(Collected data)
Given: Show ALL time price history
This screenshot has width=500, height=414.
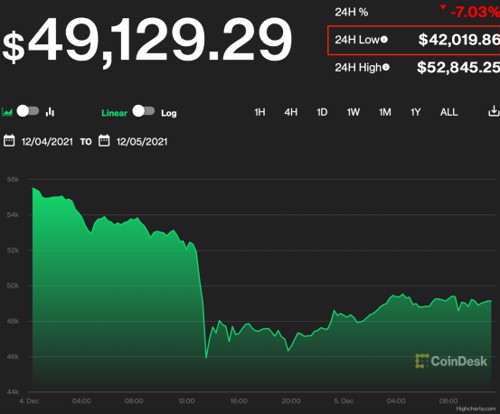Looking at the screenshot, I should coord(449,112).
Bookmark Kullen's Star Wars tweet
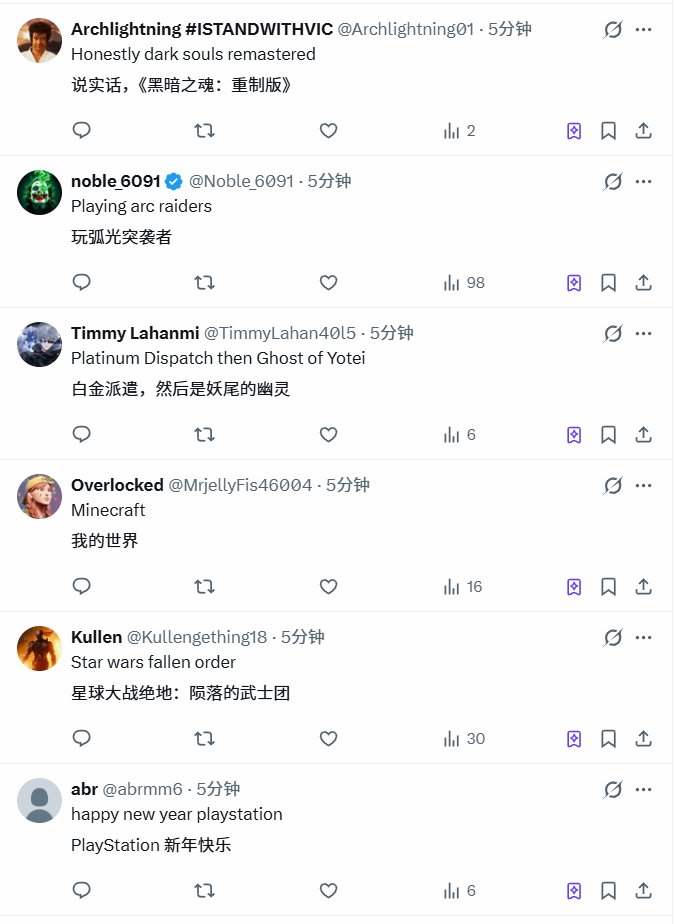Image resolution: width=675 pixels, height=924 pixels. coord(608,738)
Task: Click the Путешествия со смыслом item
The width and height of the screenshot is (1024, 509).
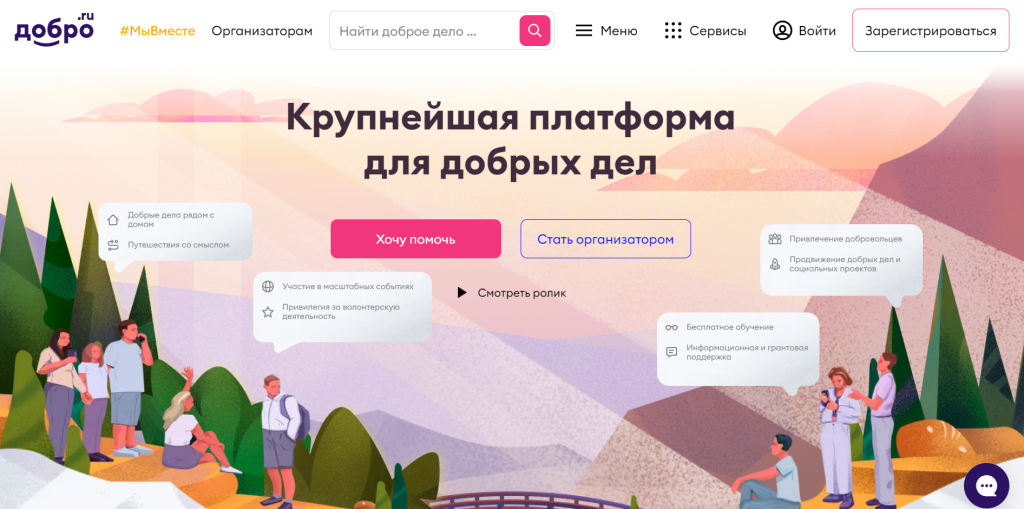Action: coord(178,245)
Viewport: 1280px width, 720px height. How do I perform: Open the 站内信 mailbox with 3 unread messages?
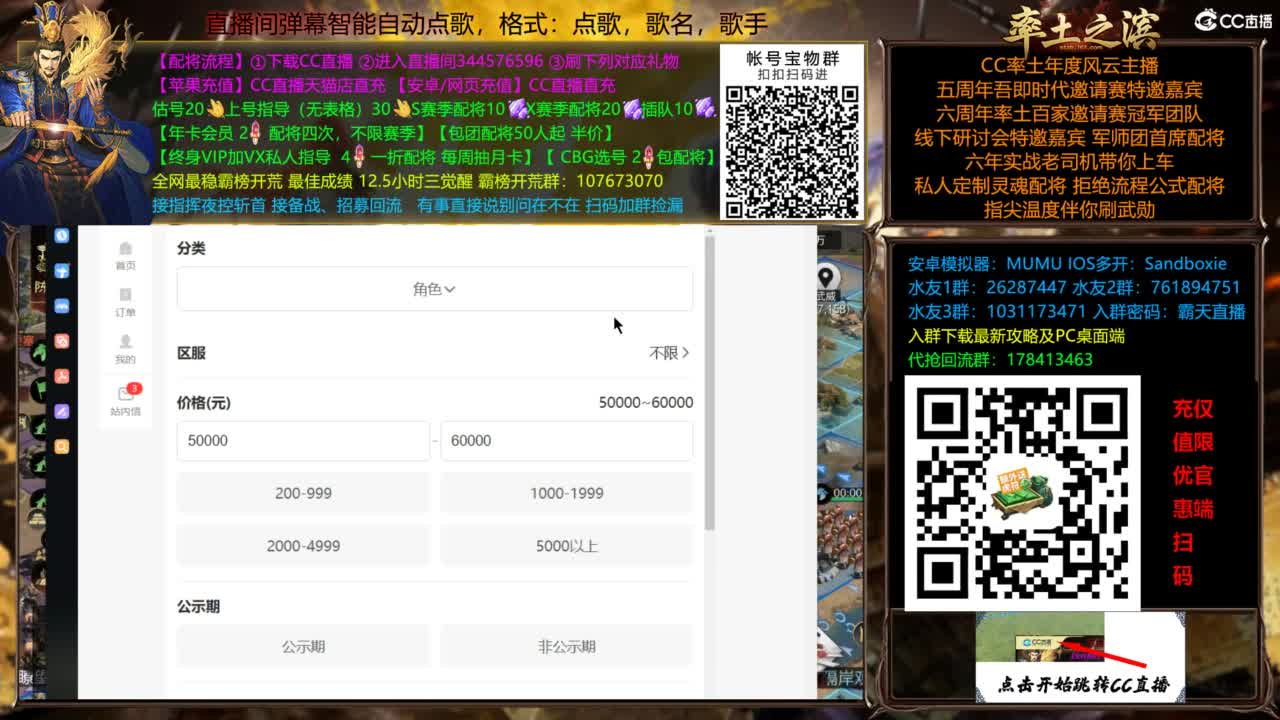[x=125, y=393]
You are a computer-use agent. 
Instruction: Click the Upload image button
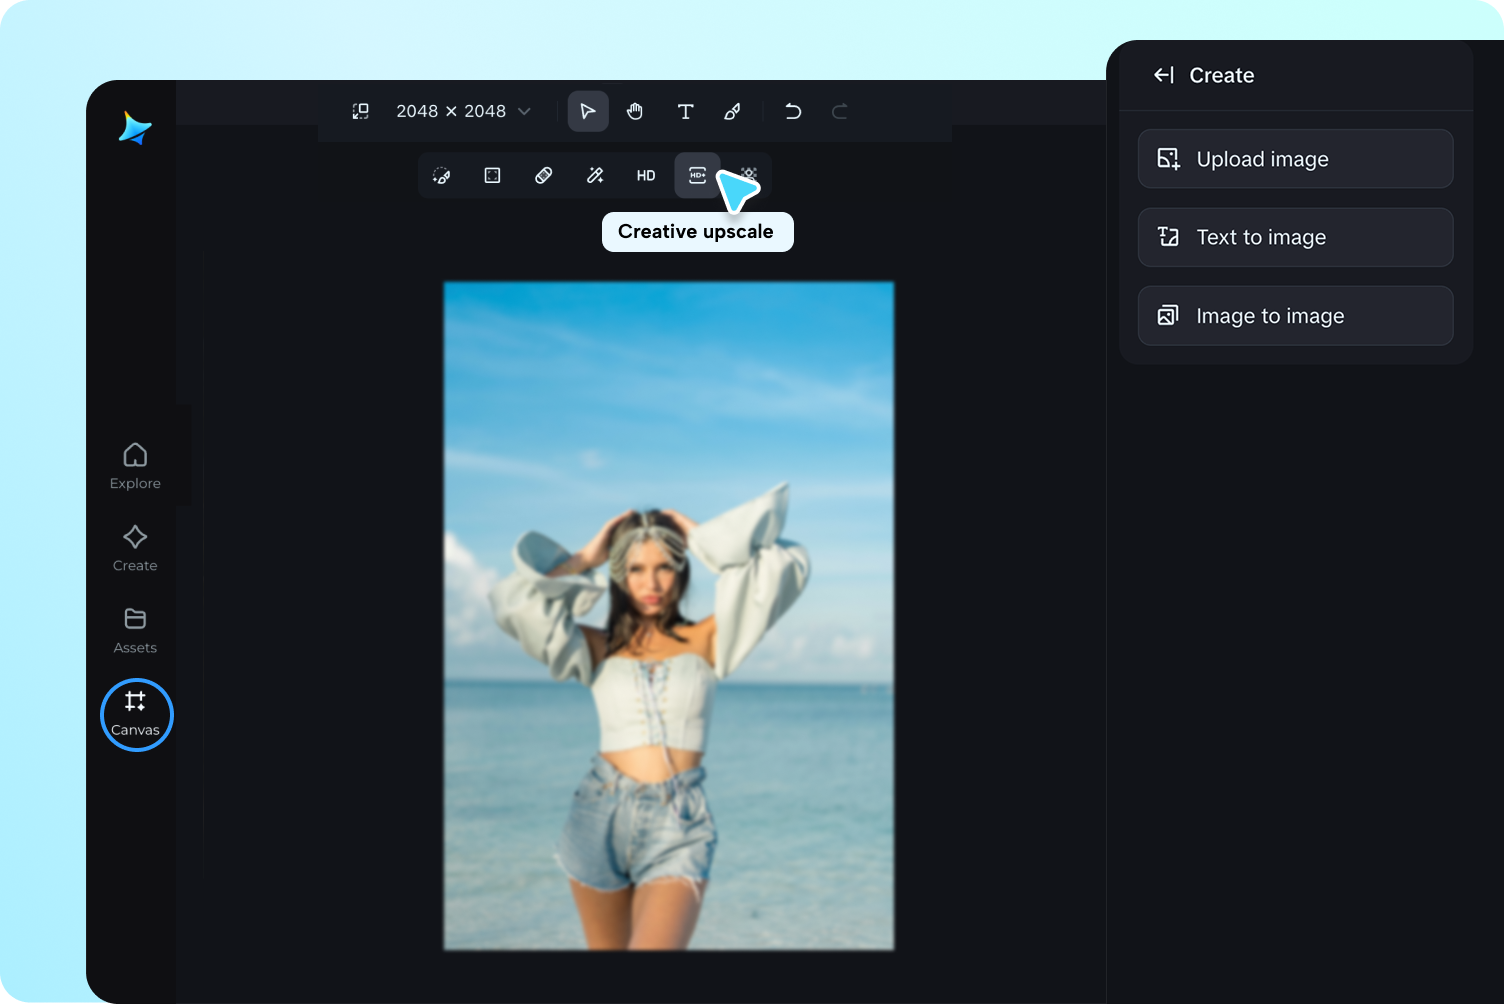coord(1295,159)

### REQUIREMENT
Each entry should be repeated exactly as it appears; the pictures stay out.

### RESPONSE TO THIS TASK
Given: Show ALL time price history
This screenshot has width=500, height=414.
Looking at the screenshot, I should coord(449,112).
Bookmark Kullen's Star Wars tweet
Image resolution: width=675 pixels, height=924 pixels. coord(608,738)
Task: Click the Путешествия со смыслом item
The width and height of the screenshot is (1024, 509).
Action: coord(178,245)
Viewport: 1280px width, 720px height. How do I perform: Open the 站内信 mailbox with 3 unread messages?
[x=125, y=393]
You are a computer-use agent. 
Instruction: Click the Upload image button
coord(1295,159)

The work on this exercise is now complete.